2. Das Urteil hat keinen Bestand, weil die Beweiswürdigung des Landgerichts rechtlicher Nachprüfung nicht standhält. Sie genügt nicht den Anforderungen, die an die Bewertung der Glaubhaftigkeit der Aussage eines Hauptbelastungszeugen zu stellen sind, wenn - wie vorliegend - im Wesentlichen Aussage gegen Aussage steht und objektive Beweisanzeichen fehlen. Bei einer solchen Beweissituation muss sich der Tatrichter bewusst sein, dass die Aussage dieses Zeugen einer besonderen Glaubhaftigkeitsprüfung zu unterziehen ist, zumal der Angeklagte in solchen Fällen wenig Verteidigungsmöglichkeiten durch eigene Äußerungen zur Sachlage besitzt (st. Rspr.; vgl. BGH, Urteil vom 22. April 2015 - 2 StR 351/14, Rn. 10; Beschluss vom 10. Januar 2017 - 2 StR 235/16, StV 2017, 367, 368 jeweils mwN). Um die revisionsrechtliche Nachprüfung der Überzeugungsbildung des Tatrichters von der Täterschaft des Angeklagten zu ermöglichen, ist es in solchen Fällen daher regelmäßig geboten, näher auf die Aussageentstehung und alle Umstände, die zur Anzeigenerstattung geführt haben, einzugehen sowie darzulegen und zu erörtern, welche Möglichkeiten als Erklärung für eine - unterstellt - unwahre Aussage des Belastungszeugen in Betracht kommen könnten (vgl. BGH, Beschlüsse vom 9. Februar 2005 - 4 StR 552/04, Rn. 3; vom 10. Februar 2009 - 5 StR 12/09, StV 2009, 230 f.).

Daran fehlt es hier. Die Strafkammer hat die Aussagegenese, die es als Kriterium für die Glaubhaftigkeit der Aussage herangezogen hat, nur verkürzt dargestellt. Das Urteil enthält keine Ausführungen dazu, wie es zu dem Strafverfahren mehr als zwei Jahre nach der Tat gekommen ist. Dem Urteil lässt sich auch aus dem Gesamtzusammenhang nicht entnehmen, ob und gegebenenfalls aus welchem Grunde die Zeugin C., die nach ihren Angaben die Geschehnisse zu vergessen versuchte (UA 10), doch noch Strafanzeige gegen den Angeklagten erstattete.

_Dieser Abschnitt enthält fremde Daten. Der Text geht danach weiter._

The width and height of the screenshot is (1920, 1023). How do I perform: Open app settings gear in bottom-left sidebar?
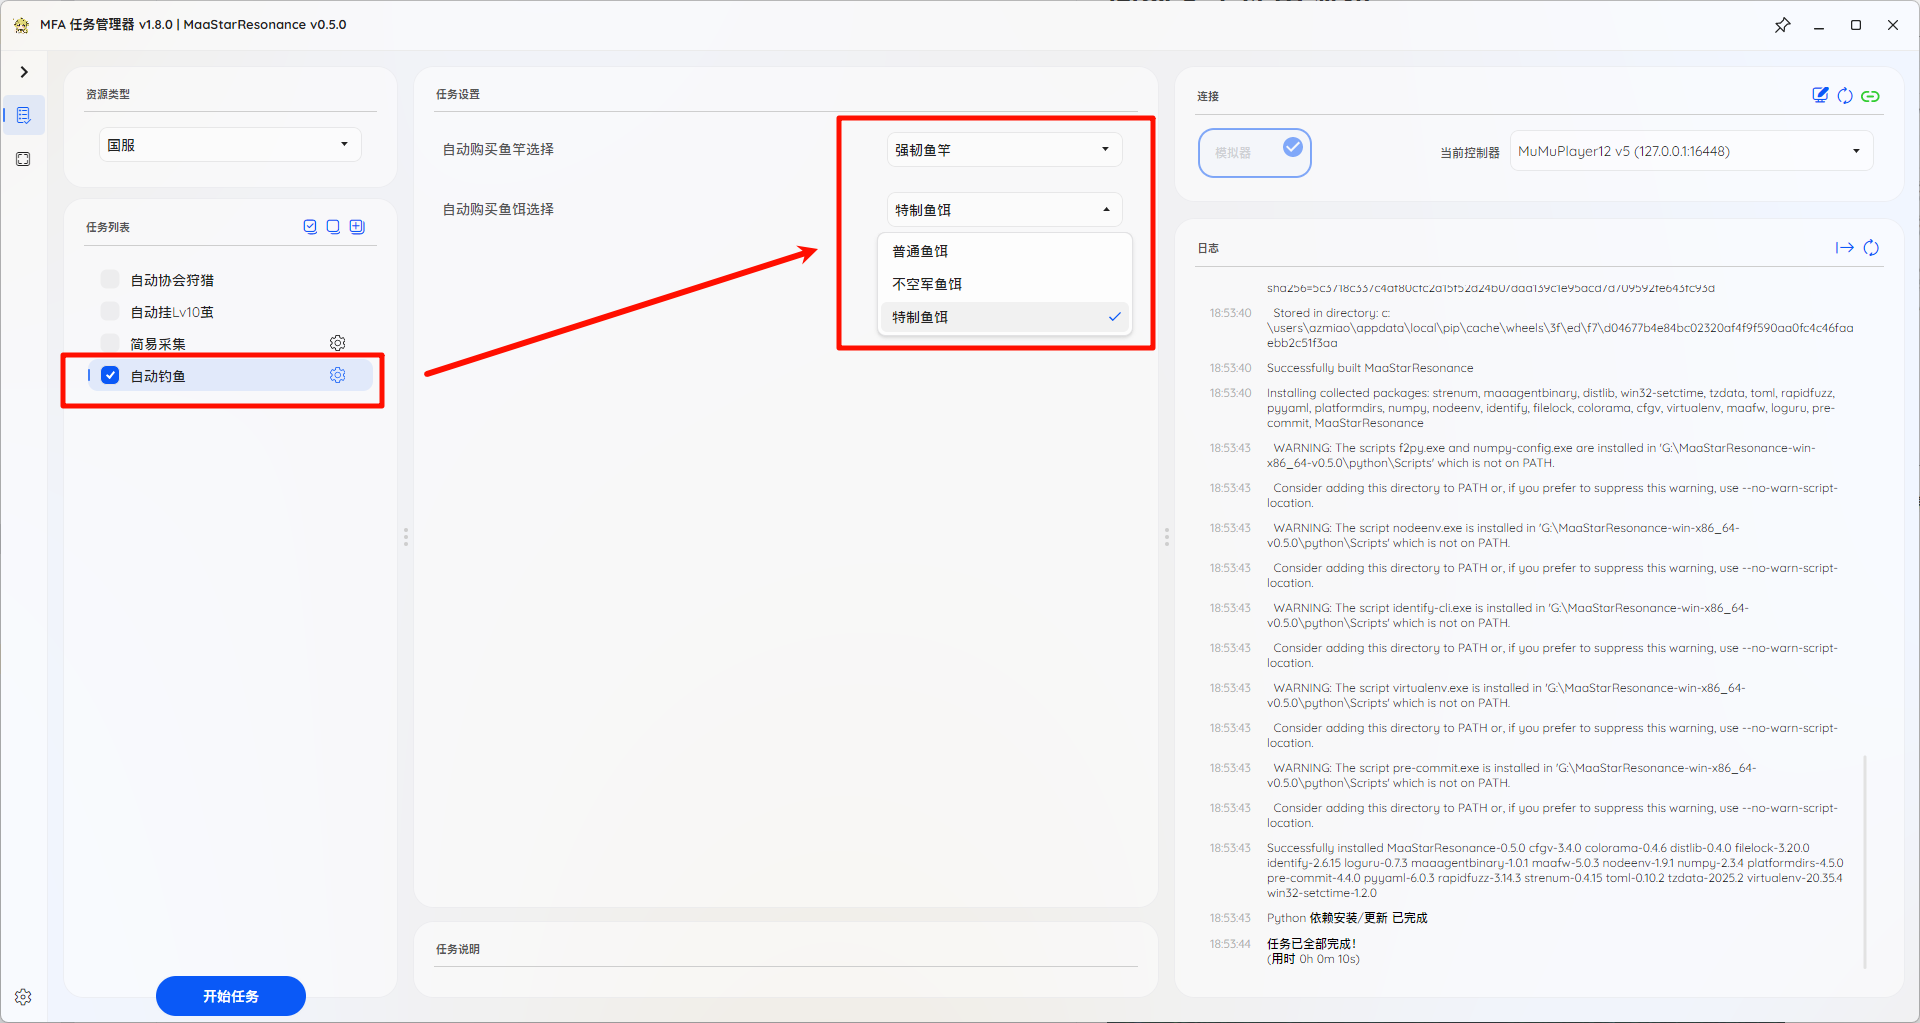[x=23, y=997]
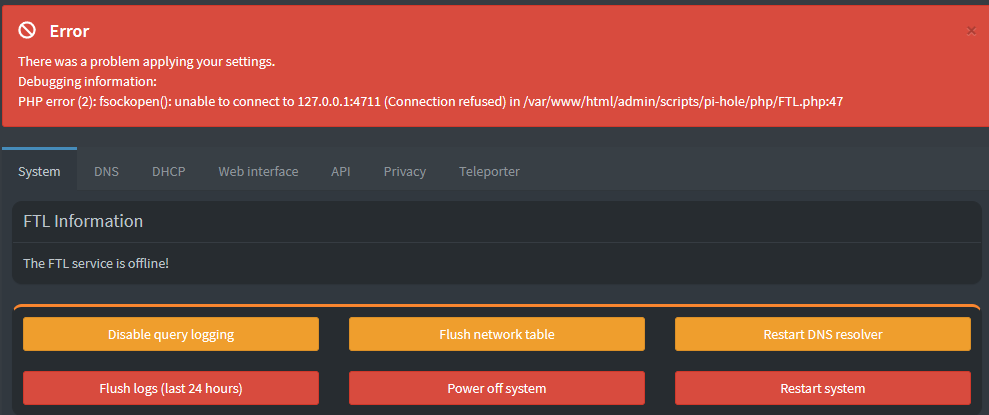
Task: Click the Power off system button
Action: point(496,388)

Das Urteil setzt sich zwar mit der Aussageentstehung insoweit auseinander, als es die Frage erörtert, ob die Zeugin C. seinerzeit dem Zeugen M. von einer Vergewaltigung berichtete oder nur erzählte, dass der Angeklagte versucht habe, sie zu küssen. Die Strafkammer hat dies nicht zu klären vermocht. Sie hat dazu festgestellt, dass der Zeuge M. keine Erinnerung mehr an das Geschehen hat (UA 15), ebenso wenig der damals anwesende Zeuge W. (UA 16). Aus dem Inhalt der von dem Zeugen M. damals gefertigten Vorfallsmeldung entnimmt die Strafkammer aber, dass dieser der Zeugin seinerzeit nicht glaubte. Unter diesen Umständen hätte die Strafkammer im Urteil näher darlegen müssen, wie das Verfahren Fortgang genommen hat (vgl. BGH, Beschluss vom 4. April 2017 - 2 StR 409/16, Rn. 21).

Über die Sache ist deshalb insgesamt neu zu entscheiden.